Porter doesn’t believe banning digital devices is the answer.

“We’re going to need to learn how to navigate rather than just take it away, because what does that do? It just buys us maybe a little bit of time. The digital age has arrived, and as parents, it’s uncharted territory. We can’t phone a friend or your grandma and ask her, how did you do this? We’re making up the rules as we go along, but we do need to make up rules. But we haven’t — and so it’s kind of exploded.”

She says most of her patient referrals come from teachers and has advocated for them to be trained to handle bullying and mental health issues.

“It only takes one child to lead the charge, but peer pressure turns cruelty into performance,” she says.

Despite laws protecting children, many schools lack consistent policies, training, or accountability, particularly in rural or under-resourced areas.

“This is a crisis hiding in plain sight,” warns Porter. “The emotional violence of bullying is as real as any physical wound. And unless we intervene now with urgency, compassion and a commitment to justice, we are failing an entire generation.”

Danie van Loggerenberg, CEO of the National Centre for Child Protection (NCCP), says mental health complications among children are the highest they’ve ever been.

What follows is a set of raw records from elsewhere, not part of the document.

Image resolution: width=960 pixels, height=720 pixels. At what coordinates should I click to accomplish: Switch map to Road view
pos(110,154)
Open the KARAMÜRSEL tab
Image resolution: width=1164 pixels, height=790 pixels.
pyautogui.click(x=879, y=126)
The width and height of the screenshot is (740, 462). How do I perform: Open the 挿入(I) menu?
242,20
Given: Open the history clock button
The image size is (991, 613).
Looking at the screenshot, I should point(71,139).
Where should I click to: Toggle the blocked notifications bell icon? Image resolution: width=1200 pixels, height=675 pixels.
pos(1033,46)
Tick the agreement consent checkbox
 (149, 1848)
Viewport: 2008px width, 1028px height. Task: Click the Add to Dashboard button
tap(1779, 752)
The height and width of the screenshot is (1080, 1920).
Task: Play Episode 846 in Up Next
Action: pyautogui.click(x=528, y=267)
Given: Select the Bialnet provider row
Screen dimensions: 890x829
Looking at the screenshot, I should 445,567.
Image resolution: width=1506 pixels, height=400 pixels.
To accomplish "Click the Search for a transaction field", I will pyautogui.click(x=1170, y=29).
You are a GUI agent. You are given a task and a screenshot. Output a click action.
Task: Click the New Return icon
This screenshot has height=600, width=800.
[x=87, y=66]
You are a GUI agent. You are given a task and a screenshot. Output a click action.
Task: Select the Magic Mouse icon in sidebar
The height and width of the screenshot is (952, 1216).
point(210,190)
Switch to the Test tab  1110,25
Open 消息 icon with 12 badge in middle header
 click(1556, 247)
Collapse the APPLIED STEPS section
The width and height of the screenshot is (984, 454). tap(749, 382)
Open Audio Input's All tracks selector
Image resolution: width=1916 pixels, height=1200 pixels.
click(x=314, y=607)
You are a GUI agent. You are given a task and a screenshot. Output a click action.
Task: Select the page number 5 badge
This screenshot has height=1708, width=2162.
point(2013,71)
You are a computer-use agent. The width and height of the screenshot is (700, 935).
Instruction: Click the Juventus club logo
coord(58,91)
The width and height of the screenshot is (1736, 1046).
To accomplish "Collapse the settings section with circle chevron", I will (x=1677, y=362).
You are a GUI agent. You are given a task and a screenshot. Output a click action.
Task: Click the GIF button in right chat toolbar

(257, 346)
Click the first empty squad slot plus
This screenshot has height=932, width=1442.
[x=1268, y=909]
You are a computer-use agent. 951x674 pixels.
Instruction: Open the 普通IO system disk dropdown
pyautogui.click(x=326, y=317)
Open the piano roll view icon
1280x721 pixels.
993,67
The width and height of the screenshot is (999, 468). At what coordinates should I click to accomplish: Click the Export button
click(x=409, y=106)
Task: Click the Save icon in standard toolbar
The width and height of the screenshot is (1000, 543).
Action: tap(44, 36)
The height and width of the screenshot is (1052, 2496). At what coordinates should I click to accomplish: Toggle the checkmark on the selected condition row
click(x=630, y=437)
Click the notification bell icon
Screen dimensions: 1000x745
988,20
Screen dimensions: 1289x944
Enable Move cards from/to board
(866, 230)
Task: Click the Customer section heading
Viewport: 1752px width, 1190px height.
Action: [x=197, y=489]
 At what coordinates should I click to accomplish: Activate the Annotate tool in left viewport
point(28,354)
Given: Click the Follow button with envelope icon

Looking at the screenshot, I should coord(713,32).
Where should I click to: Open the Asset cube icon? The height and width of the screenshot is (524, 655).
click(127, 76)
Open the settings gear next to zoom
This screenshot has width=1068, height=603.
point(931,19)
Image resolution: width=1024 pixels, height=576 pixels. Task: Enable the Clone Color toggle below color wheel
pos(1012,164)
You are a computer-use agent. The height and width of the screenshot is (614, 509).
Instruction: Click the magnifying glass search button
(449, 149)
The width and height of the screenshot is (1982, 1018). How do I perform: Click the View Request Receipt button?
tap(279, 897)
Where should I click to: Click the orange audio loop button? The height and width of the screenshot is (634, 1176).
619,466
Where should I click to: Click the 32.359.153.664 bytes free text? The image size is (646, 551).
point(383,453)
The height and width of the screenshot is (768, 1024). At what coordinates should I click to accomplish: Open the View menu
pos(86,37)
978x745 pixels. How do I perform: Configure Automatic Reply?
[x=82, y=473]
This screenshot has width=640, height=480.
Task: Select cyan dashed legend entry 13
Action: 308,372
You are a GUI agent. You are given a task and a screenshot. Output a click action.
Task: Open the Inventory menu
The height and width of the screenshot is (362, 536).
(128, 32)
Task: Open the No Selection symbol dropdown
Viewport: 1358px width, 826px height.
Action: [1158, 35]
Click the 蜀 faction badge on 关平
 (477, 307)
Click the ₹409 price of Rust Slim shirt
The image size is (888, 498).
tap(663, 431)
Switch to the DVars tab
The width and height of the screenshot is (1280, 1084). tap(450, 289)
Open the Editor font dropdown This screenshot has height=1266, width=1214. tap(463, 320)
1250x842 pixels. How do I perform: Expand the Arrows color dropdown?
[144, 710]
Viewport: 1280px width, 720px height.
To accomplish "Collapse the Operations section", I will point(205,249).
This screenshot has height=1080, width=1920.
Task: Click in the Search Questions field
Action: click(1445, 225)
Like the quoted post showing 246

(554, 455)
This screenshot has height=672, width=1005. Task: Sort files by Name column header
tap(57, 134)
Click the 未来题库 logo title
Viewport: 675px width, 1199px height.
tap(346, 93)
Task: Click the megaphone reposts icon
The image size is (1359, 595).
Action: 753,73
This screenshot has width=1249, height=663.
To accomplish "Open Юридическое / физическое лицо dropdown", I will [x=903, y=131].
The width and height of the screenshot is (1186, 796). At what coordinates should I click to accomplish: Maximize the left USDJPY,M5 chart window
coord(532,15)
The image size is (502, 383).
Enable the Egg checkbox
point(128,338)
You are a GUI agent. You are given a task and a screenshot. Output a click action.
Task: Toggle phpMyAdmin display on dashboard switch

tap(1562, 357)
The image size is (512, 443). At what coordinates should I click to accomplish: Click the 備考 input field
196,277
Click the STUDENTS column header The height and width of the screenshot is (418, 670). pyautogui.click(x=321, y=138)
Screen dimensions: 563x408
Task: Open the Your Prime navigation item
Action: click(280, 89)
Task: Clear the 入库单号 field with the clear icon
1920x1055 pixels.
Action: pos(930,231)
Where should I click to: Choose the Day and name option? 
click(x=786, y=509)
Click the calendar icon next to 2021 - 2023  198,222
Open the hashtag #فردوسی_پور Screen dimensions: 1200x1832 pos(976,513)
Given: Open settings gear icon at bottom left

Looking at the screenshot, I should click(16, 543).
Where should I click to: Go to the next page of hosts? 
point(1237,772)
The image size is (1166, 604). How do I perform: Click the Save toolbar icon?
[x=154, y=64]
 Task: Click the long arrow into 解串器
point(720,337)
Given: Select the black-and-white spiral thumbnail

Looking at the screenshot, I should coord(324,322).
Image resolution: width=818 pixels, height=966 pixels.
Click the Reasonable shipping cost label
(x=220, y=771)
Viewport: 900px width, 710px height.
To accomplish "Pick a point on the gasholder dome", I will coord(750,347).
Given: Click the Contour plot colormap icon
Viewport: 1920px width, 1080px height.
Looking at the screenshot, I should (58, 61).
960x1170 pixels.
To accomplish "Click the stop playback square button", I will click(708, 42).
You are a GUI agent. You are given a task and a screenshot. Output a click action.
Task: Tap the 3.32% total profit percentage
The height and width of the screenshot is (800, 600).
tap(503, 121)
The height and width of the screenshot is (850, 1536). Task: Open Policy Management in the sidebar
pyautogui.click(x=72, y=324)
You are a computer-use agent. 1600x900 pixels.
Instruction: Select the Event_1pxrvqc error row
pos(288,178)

“Eleven children die by suicide every day,” he says.

According to van Loggerenberg, up to 83% of pupils will be bullied at some stage, and because children often feel they have no one to turn to, many are turning to ChatGPT for help.

He says bullying has evolved into a digital battlefield, with children creating “shade rooms” and “channels” on WhatsApp where they run polls on who is “hot or not”, complete with victims’ photos.

Their research shows that 160,000 children skip school every day because of bullying. About 90% of bullying is child-on-child, and boys are more likely to be physically violent, while girls can be far more cruel.

“That’s why you won’t get a movie called Mean Boys — only Mean Girls,” he says.

Adeshini Naicker, Director of Childline KZN, says while physical bullying is more common in primary school, emotional and psychological abuse, including cyberbullying, intensifies in high school.

“With the rise of social media, emotional bullying now extends beyond the classroom, making it harder to escape and more damaging over time. Effective prevention needs to start early, involve schools, parents, and communities, and address both physical and emotional forms of harm,” says Naicker.

The Department of Education could not be reached for comment.